The preclinical Alzheimer cognitive composite: measuring amyloid-related decline.

Author information

Division of Biostatistics and Bioinformatics, Department of Family and Preventive Medicine, University of California, San Diego, La Jolla2Alzheimer's Disease Cooperative Study, Department of Neurosciences, University of California, San Diego, La Jolla.
Center for Alzheimer Research and Treatment, Department of Neurology, Brigham and Women's Hospital, and Department of Neurology, Massachusetts General Hospital, Harvard Medical School, Boston.
Alzheimer's Disease Cooperative Study, Department of Neurosciences, University of California, San Diego, La Jolla.
Department of Veterans Affairs Medical Center, Center for Imaging of Neurodegenerative Diseases, San Francisco, California5Department of Radiology, University of California, San Francisco.



As Alzheimer disease (AD) research moves to intervene in presymptomatic phases of the disease, we must develop outcome measures sensitive to the earliest disease-related changes.


To demonstrate the feasibility of a cognitive composite outcome for clinically normal elderly participants with evidence of AD pathology using the ADCS Preclinical Alzheimer Cognitive Composite (ADCS-PACC). The ADCS-PACC combines tests that assess episodic memory, timed executive function, and global cognition. The ADCS-PACC is the primary outcome measure for the first clinical trial in preclinical AD (ie, the Anti-Amyloid Treatment in Asymptomatic Alzheimer's study).


With the ADCS-PACC, we derive pilot estimates of amyloid-related decline using data from 2 observational studies conducted in North America and another conducted in Australia. The participants analyzed had normal cognition and mean ages of 75.81, 71.37, and 79.42 years across the 3 studies.
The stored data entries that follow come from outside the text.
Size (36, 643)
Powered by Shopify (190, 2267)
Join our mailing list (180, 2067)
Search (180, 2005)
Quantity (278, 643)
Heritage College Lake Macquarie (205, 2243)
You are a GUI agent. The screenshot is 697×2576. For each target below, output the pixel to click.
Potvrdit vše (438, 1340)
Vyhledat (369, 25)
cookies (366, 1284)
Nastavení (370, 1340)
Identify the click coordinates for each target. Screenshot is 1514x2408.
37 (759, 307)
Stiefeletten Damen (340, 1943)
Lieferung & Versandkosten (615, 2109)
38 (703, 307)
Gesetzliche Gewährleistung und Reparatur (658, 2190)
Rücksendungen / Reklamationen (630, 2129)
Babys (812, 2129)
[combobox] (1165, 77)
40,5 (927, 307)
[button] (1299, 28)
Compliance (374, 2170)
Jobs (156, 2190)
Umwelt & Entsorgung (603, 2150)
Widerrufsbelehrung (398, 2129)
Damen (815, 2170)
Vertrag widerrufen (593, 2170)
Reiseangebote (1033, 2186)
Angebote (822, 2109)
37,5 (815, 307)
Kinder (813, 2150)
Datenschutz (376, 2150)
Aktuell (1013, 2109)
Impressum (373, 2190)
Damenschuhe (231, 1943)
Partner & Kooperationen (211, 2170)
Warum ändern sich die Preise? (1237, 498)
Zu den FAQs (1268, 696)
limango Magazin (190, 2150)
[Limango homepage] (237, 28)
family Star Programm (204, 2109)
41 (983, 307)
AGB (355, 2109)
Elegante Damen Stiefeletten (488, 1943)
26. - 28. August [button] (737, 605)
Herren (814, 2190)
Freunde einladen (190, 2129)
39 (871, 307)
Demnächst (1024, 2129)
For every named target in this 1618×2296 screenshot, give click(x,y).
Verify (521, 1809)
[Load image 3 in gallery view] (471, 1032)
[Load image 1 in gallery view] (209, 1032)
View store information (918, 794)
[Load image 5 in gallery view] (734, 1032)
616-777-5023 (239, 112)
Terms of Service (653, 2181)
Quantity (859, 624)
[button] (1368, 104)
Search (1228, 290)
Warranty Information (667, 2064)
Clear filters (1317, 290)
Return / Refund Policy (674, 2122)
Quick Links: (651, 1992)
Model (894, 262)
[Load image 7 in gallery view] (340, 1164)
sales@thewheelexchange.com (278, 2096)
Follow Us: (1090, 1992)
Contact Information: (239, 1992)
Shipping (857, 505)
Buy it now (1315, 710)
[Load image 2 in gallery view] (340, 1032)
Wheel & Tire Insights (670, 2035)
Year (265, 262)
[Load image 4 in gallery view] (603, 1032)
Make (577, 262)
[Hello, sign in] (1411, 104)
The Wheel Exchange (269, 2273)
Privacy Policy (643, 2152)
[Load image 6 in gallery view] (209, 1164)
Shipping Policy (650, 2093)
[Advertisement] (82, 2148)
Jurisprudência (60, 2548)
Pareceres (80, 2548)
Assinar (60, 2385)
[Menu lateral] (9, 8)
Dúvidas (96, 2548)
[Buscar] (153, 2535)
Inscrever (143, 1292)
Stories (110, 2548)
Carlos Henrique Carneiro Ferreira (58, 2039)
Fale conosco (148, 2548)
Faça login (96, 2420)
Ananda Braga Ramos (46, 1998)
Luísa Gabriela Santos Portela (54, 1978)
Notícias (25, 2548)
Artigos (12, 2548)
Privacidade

For the 2 studies that collected data on Aβ levels (ADNI and AIBL), we estimate decline in a preclinical AD "Aβ-positive" placebo group and compare them with an "Aβ-negative" group. For the study that did not include data on Aβ levels (the ADCS Prevention Instrument [ADCS-PI] study), we grouped participants by the presence of APOE-ε4 and by clinical progression.


In ADNI, Aβ-positive participants showed more decline than did Aβ-negative participants with regard to the ADCS-PACC score at 24 months (mean [SE] difference, -1.239 [0.522] [95% CI, -2.263 to -0.215]; P = .02). In AIBL, the mean (SE) difference is significant at both 18 months (-1.009 [0.406] [95% CI, -1.805 to -0.213]; P = .01) and 36 months (-1.404 [0.452] [95% CI, -2.290 to -0.519]; P = .002). In the ADCS-PI study, APOE-ε4 allele carriers performed significantly worse on the ADCS-PACC at 24 months (mean [SE] score, -0.742 [0.294] [95% CI, -1.318 to -0.165]; P = .01) and 36 months (-1.531 [0.469] [95% CI, -2.450 to -0.612]; P = .001). In the ADCS-PI study, cognitively normal participants who progress from a global Clinical Dementia Rating score of 0 are significantly worse on the ADCS-PACC than cognitively normal participants who are stable with a global Clinical Dementia Rating score of 0 at months 12, 24, and 36 (mean [SE] ADCS-PACC score, -4.471 [0.702] [95% CI, -5.848 to -3.094]; P < .001). Using pilot estimates of variance and assuming 500 participants per group with 30% attrition and a 5% α level, we project 80% power to detect effects in the range of Δ = 0.467 to 0.733 on the ADCS-PACC.


Analyses of at-risk cognitively normal populations suggest that we can reliably measure the first signs of cognitive decline with the ADCS-PACC. These analyses also suggest the feasibility of secondary prevention trials.